Anyway we made it back to the hire company who kindly dropped us 15ks back up the road so that we could catch a bus back to Theo’s house where we had left the bikes. The buses have an equally relaxed attitude to cash. You just get on board and at the same time as driving, the driver has a box full of money which he digs around in and passes the tickets back to whoever needs one. It is all very relaxed and crime doesn’t seem to be any kind of problem. This evening we tried a different taverna. Whilst here last weekend we had walked past it on the beach and everything was covered in sand and it looked as though it would never open again. However, in our absence a massive spring clean had been done and it was up and running. Again we were talked into eating fish but this time we had the presence of mind to ask how much first and got the price down to 20 euros which was an awful lot better than last time. The fish was better too. Supper took a long time as the owner and his mate were playing a crucial game of backgammon with much shouting, slamming down of the counters and the dice frequently flying across the floor. All a bit reminiscent of the ante room pre lunch RHG/D at Combermere. Since I‘ve hardly played since those days I didn’t think that offering to take on the winner would go down too well. On the occasions that the owner had to go to the kitchen his backgammon partner talked to us and was enormously informative and well educated. He spoke perfect English and as far as we could gather, several other languages too. We learnt lots more about olive farming, water sources, wine and life in general. Vivi fed a pack of starving strays the entire contents of our bread basket dipped in the fishy oil which was the residue of our meal.
Monday 12th April.
Zacharo to Patras
Having failed in our attempt to get to Corinth via a southern route and having decided against going to spend a week on Zakinthos, we set off cycling to Pyrgos with the intention of either taking a train or a bus from there to Patras. To our utter amazement we were allowed on the bus which left an hour before the train so that was a bonus, and we were also allowed back into the hotel we’d been in before so it was pretty much like coming home.

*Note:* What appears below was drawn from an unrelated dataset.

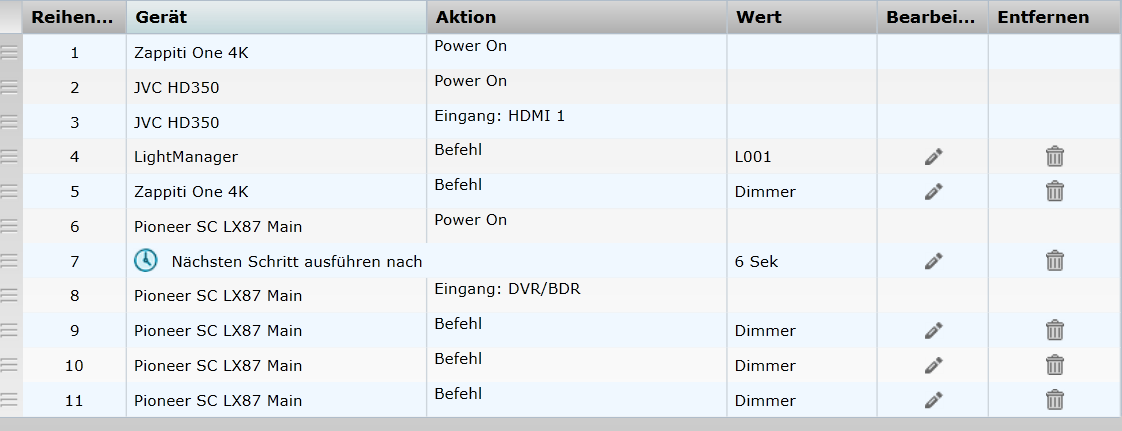This screenshot has height=431, width=1122.
Task: Select the Eingang: HDMI 1 action cell
Action: point(577,122)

On the ride to Pyrgos we passed through the same vast agricultural plain
The Illia Plain, there were 5 tractors working here but they seem to have disappeared!
which in the space of three weeks since we were last there had turned into a ploughed and drilled farmscape to rival anything in Suffolk or Norfolk. Up to 5 tractors working in any one field, irrigation pipes everywhere and the sheep and goats all moved to the sides. They grow cotton, wheat, alfalfa and another crop being planted individually by a large team of workers. We had fun watching a flock of yellow wagtails on the plough, a real blend of colours We saw a banana tree complete with fruit and a curious bell shaped thing dangling down which must have been part of it but not sure what part! We ate a picnic on the beach and both swam, the first time since we’d caught those terrible colds and the sea is definitely getting warmer! We arrived in Pyrgos feeling full of sun and well exercised as the 30 miles are mostly on gravel tracks which are pretty bumpy. Then as Alec said, on the bus and in Patras by nightfall.